Europa ist gerade für von der Leyen derzeit ein großes Thema mit vielen Details. Wie hatte sie in München noch gesagt? Erstens: „Wir Europäer müssen mehr in die Waagschale legen.“ Zweitens: „Wir sind aber auch realistisch. Wir wissen, dass wir noch mehr tun müssen. Gerade wir Deutschen.“ Unlängst hat sie beim Besuch des Nato-Kampfverbandes im litauischen Rukla den Balten versprochen: „Litauen wird nie wieder alleine stehen.“ So wie es schon bei vorangegangenen Besuchen an der Nato-Ostflanke getan hat.

Auch von der Leyen möchte in diesen Tagen nicht alleine stehen. Erst recht nicht in Brüssel. Sie hofft auf Unterstützung aus vielen EU-Staaten. Auch aus Litauen.

Die Inhaberin der Befehls- und Kommandogewalt (kurz: IBuK) in Friedenszeiten, erste Frau auf diesem Posten, ist auf dem ganz großen Sprung. Sie ist seit wenigen Tagen Kandidatin für das Amt der EU-Kommissionspräsidentin, aus dem Hut gezaubert von der Staats- und Regierungschefs. Auch dies ein Beweis: Karrieren in der Politik sind nicht planbar. Plötzlich ist die Chance da, weil woanders bestimmte Interessen nicht zusammengehen wollten. Jetzt will sie es auch packen. Von der Leyen zwischen Europa und den USA, zwischen Brüssel und Washington D.C., zwischen alter und neuer Welt, zwischen Englisch im Pentagon und Französisch beim Besuch deutscher Soldaten im Auslandseinsatz im afrikanischen Mali. Beide Sprachen spricht sie fließend. Nicht schlecht, wenn man als Nato-Generalsekretärin auserwählt würde – oder als EU-Kommissionspräsidentin.

Seit mittlerweile fünfeinhalb Jahren ist von der Leyen in jenem Amt, das mit Ausnahme von Peter Struck kaum ein Vorgänger ohne größere Blessuren verlassen hat. Und in das sie im Dezember 2013 mit einigem Kalkül von Bundeskanzlerin Angela Merkel befördert worden war. Im Verteidigungsministerium würde eine mögliche Konkurrentin von der Leyen genug zu tun haben.

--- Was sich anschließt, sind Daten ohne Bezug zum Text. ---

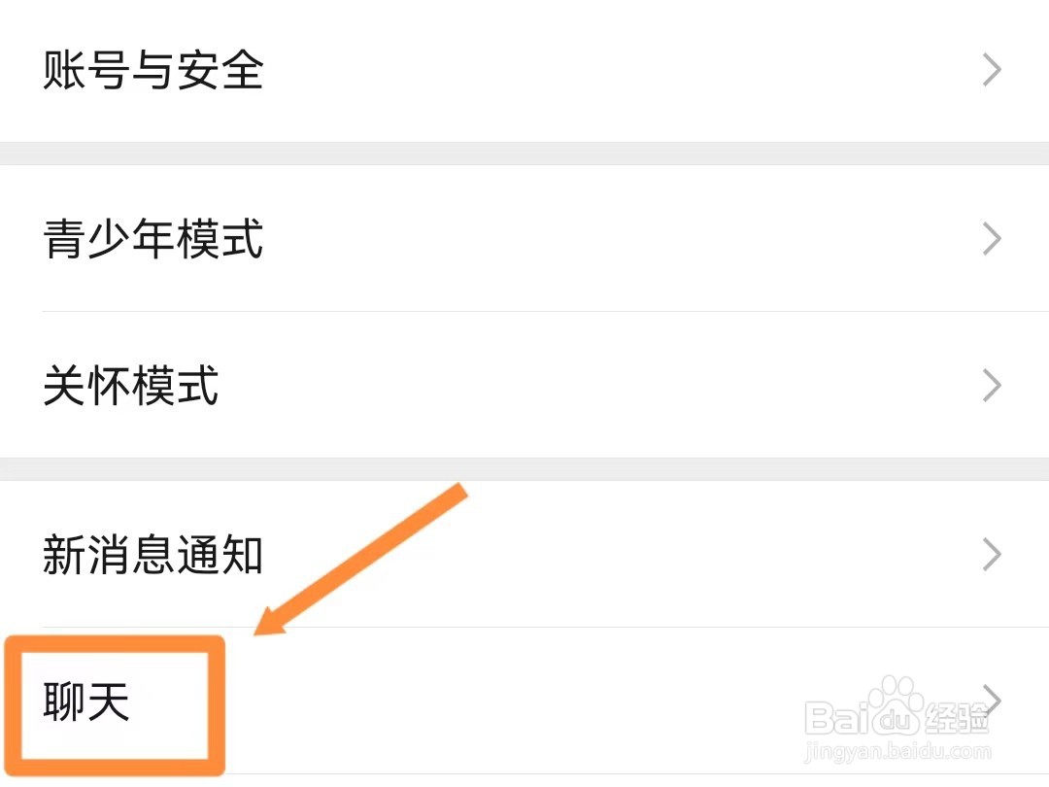Image resolution: width=1049 pixels, height=787 pixels.
Task: Click the gray divider above 新消息通知
Action: click(525, 466)

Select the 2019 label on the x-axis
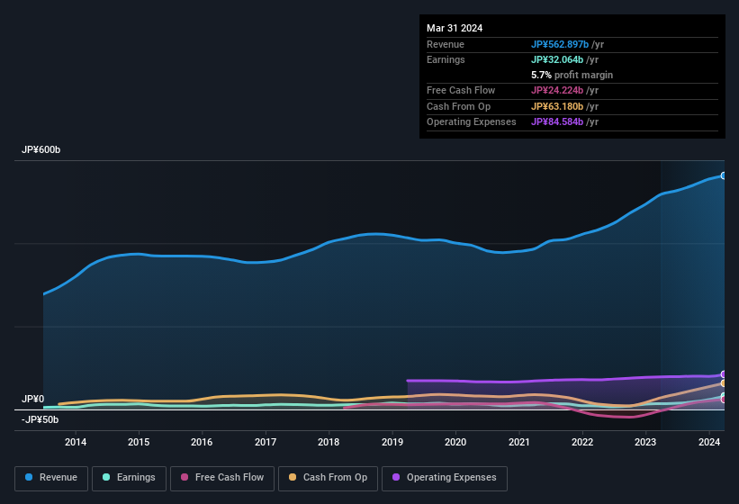(x=392, y=442)
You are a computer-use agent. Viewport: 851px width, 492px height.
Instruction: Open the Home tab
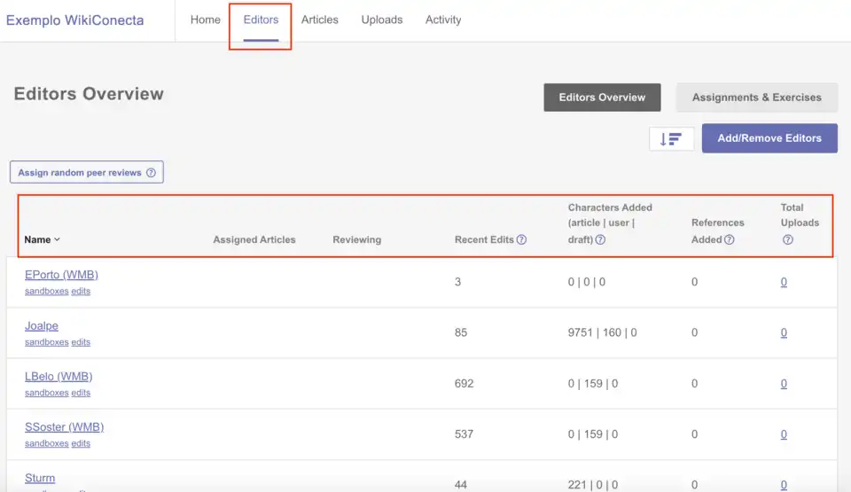click(206, 20)
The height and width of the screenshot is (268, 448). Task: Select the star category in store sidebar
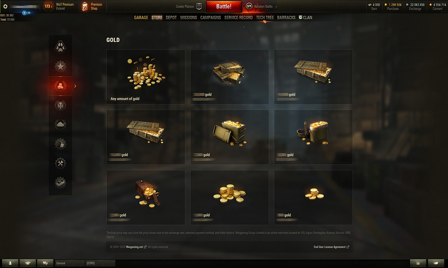(x=60, y=66)
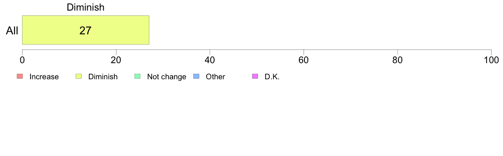Click axis tick label 40
Screen dimensions: 503x156
click(210, 60)
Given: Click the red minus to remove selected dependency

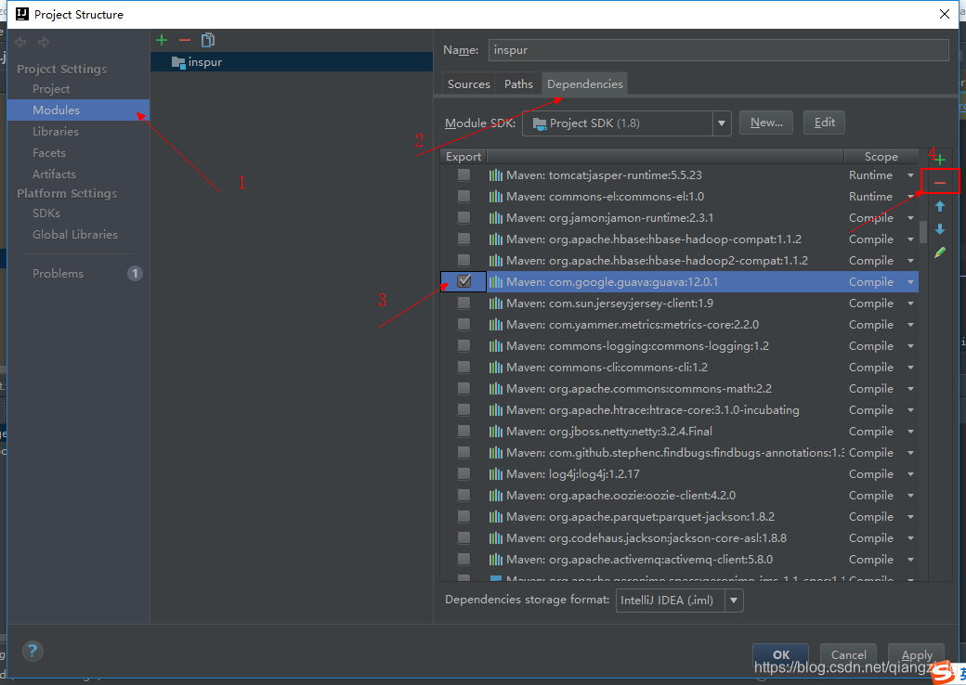Looking at the screenshot, I should [939, 181].
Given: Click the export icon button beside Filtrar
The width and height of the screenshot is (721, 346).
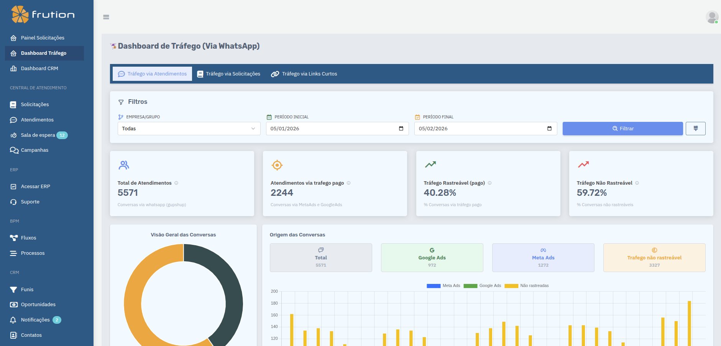Looking at the screenshot, I should coord(695,129).
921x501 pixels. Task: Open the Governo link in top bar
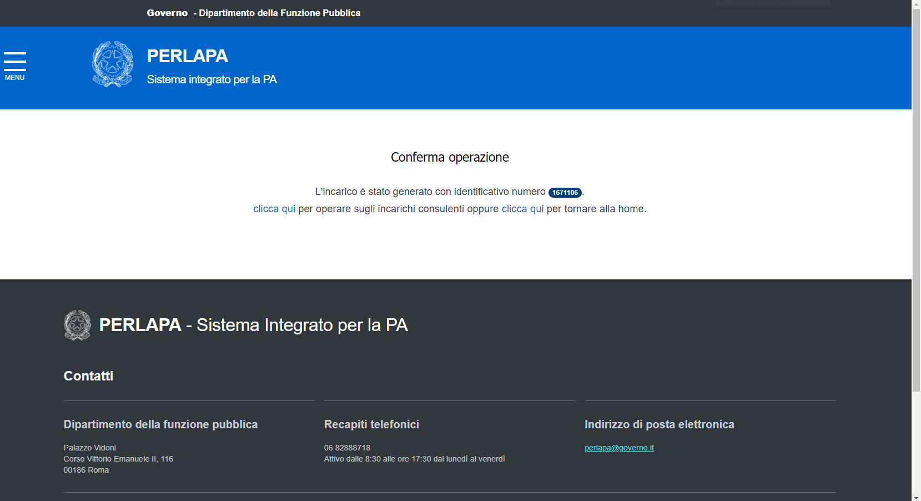(x=167, y=13)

Die CDU-Politikerin trat mit dem Versprechen an, die Bundeswehr zu einem der modernsten Arbeitgeber der Republik zu machen – und mit dem Anspruch, das über Jahrzehnte gepflegte Dickicht von Rüstungslobby, der Koblenzer Beschaffungsamt der Bundeswehr und dem Beamtenapparat im eigenen Haus bei Großprojekten endlich zu lichten. Von der Leyen holte dazu eigens die ehemalige McKinsey-Managerin Katrin Suder als Staatssekretärin zur besseren Steuerung großer Rüstungsprojekte ins Haus. Inzwischen hat Suder das Ministerium verlassen. Und von der Leyen hat wegen Millionen-Aufträgen für externe Berater ohne regelkonforme Ausschreibung eine ausgewachsene Berateraffäre am Hacken, die nun auch von einem Untersuchungsausschuss des Bundestages durchleuchtet wird. Von der Leyen, die lange eine weiße Weste hatte, ist längst zur Ministerin der Selbstverteidigung geworden.

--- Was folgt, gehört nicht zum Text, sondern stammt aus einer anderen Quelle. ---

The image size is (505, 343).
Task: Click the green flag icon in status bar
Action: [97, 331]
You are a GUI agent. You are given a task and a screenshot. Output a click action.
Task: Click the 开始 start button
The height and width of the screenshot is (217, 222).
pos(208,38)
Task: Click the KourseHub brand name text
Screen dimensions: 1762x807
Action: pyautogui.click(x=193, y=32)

Das Desaster um die horrende Kostenexplosion bei der Sanierung des Segelschulschiffes „Gorch Fock“ spülte ihr weiter Wasser in den eigenen Maschinenraum. Von der Leyen musste eine ganze Kette von Fehlern einräumen. Eine Ministerin kann nicht jedes Detail wissen, aber Unwissenheit ist in einem Amt dieser Fallhöhe kein Schutzschild.

In der Truppe ist ihr Ansehen ramponiert, seit sie nach rechtsextremistischen Umtrieben der gesamten Bundeswehr ein Haltungsproblem attestierte, was sie nach heftiger Kritik später relativierte. Immerhin durfte sie ihren Doktortitel nach Plagiatsvorwürfen trotz „klarer Mängel“ behalten.

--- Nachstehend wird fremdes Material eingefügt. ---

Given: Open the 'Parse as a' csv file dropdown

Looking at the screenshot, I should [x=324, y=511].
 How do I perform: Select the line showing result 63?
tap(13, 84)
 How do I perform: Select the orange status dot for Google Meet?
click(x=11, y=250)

Brüssel, Berlin, Bonn. Stationen einer Ministerin. Wobei von der Leyen am weiter ersten Dienstsitz ihres Ministeriums auf der Hardthöhe zumindest insoweit auffiel, dass sie die offensiven Umzugspläne ihres Vorgängers Thomas de Maizière nicht genauso offensiv weiter verfolgte. De Maizière hatte immer wieder betont, er wolle so viele Dienstposten wie möglich in Berlin konzentrieren.

Von der Leyen konzentriert sich nun auf Brüssel und will dazu in nur zwei Wochen ihre Vision für ein Europa der Zukunft vorlegen. Für die 60-Jährige kommt die Kandidatur für das Amt der EU-Kommissionschefin wie gerufen. Das Amt der Verteidigungsministerin ist ihr zur Bürde geworden. Sie agiert glücklos, bleibt wegen diverser Flugpannen in den Dauerschlagzeilen. Ein Wechsel nach Brüssel wäre für sie Beförderung und Befreiungsschlag zugleich.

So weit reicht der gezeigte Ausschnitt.